2013.01.09 No time like the present to set a world record

Written by David Green.

By RICH FOLEY

A recent gift of a Guinness Book of World Records got me thinking about the difference between what I would call “real” and “fake” records. The Guinness Book started out as a way to settle bets among tavern customers, as well as a way to promote Guinness itself. In the ensuing years, the world record business has gotten a bit out of hand.

Two recent records illustrate what I mean. Last February, a comedy festival in Grand Rapids qualified for honors by having 607 people wear fake chicken noses for over ten minutes. This set a record in the previously non-existent animal nose-wearing at a single venue category.

Did we really need an official record for such a thing? It’s bound to cause others to try to break it. In 2011, the same festival set a record for throwing 925 rubber chickens. Guinness is just encouraging people to think of chicken-related records to set. Plus, Guinness already had a record established for most people wearing red noses at the same time, set in Portugal in 2010 by a whopping 15,956 participants. If the people in Grand Rapids round up enough folks to break that record, I’d probably be more impressed.

On the other hand, I highly approve of a record set in Poland last May. A festival honoring the late Jimi Hendrix included a mass performance of the Hendrix classic “Hey Joe”. Over 7,300 guitarists showed up to participate in the event, setting a Guinness record for Largest Guitar Orchestra.
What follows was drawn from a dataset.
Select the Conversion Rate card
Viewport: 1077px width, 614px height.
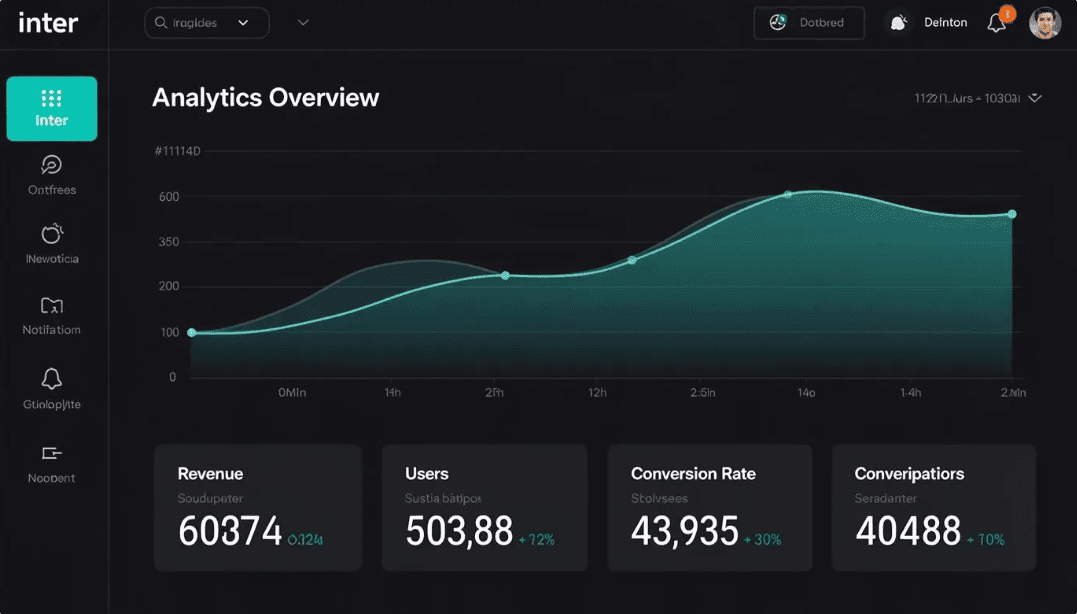coord(710,508)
 A two-page photo spread in Guitar Player magazine showed most of the guitarists assembled among the historic buildings of Wroclaw, Poland, holding their guitars in the air by the neck. It’s a pretty impressive photo, surely better than 600 people with fake chicken beaks.
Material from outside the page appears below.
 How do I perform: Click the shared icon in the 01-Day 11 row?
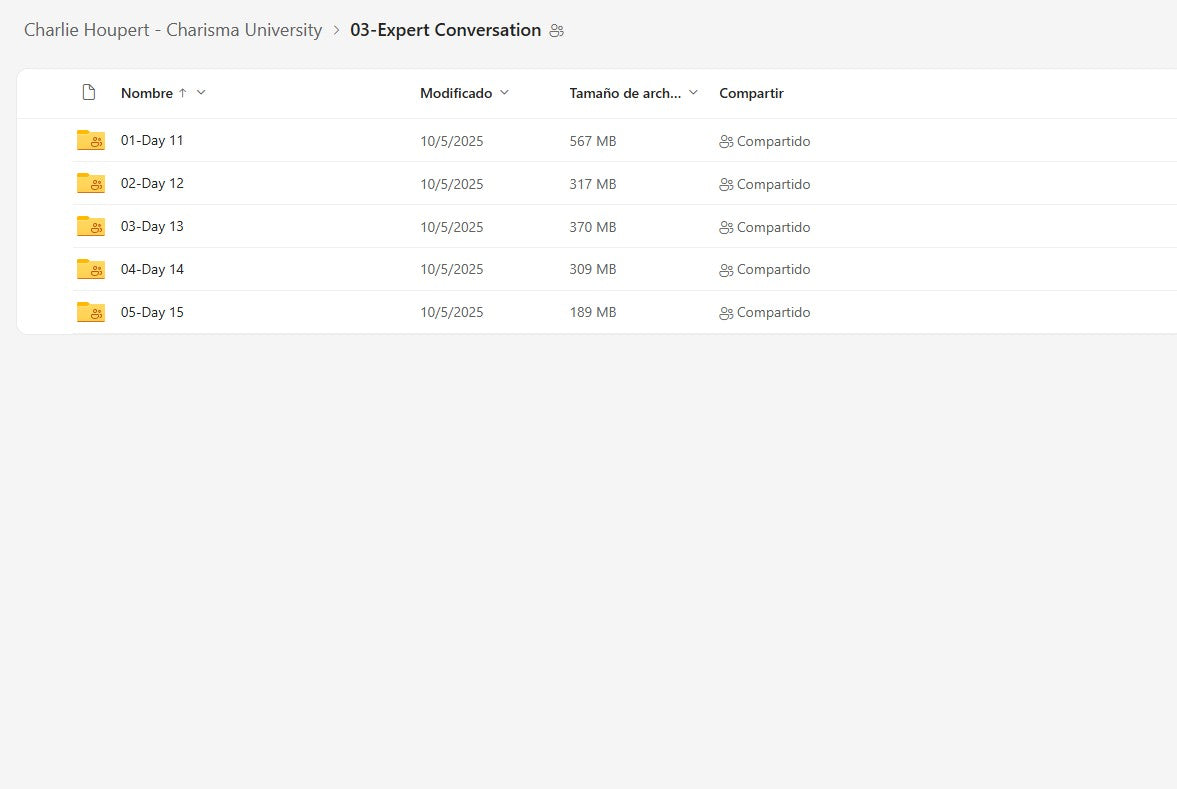pos(726,142)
Unfortunately, many of the newer records seem to be set by people who  might have showed up in Grand Rapids with a fake chicken beak if it were convenient. Take, for instance, Krunoslav Budiselic of Croatia.
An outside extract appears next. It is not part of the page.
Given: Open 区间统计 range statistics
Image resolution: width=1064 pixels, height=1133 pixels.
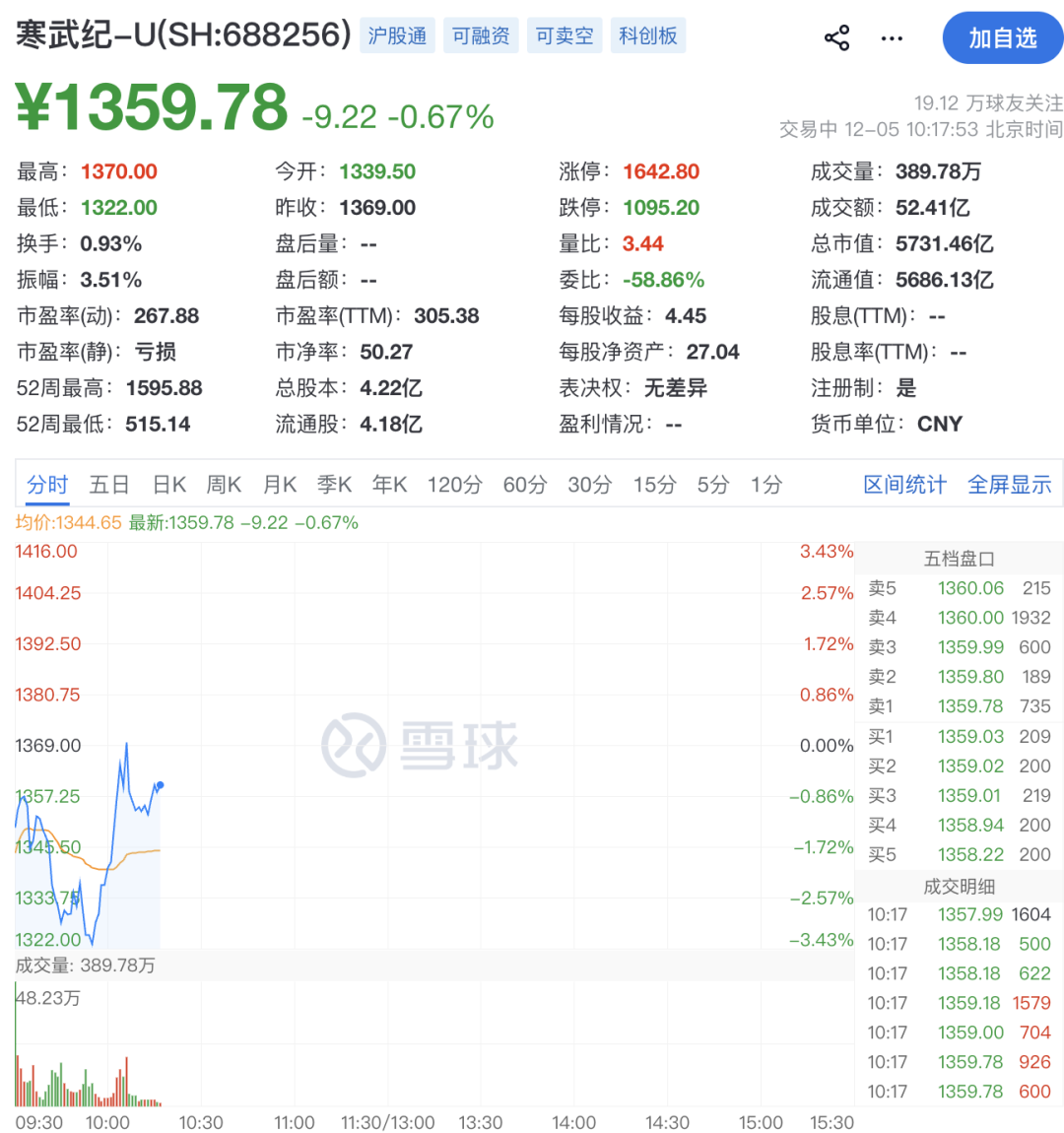Looking at the screenshot, I should pyautogui.click(x=904, y=485).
Budiselic holds the record for most socks worn on one foot, a total of 150. He took 45 minutes to pull them on his right foot. Is there a separate category for the left foot?

It turns out that the sock record was the second Guinness mark set by Budiselic in 2010. Six months earlier, he donned 245 t-shirts, ranging in size from medium to 10XL, to set the mark for most t-shirts worn at one time. After he was finished, he had enough clothes for a yard sale.

The Guinness book still lists interesting things that happen accidentally, such as the section on items lost by space explorers while outside their spacecraft. The first of these was a glove lost by astronaut Ed White in 1965 while he was making America’s first space walk. I wonder if it waved good-bye as it floated away? 

Starting in 2006, there was a string of runaway items. Astronaut Piers Sellers lost a spatula while outside the space shuttle Discovery. Was he making pancakes in zero gravity? 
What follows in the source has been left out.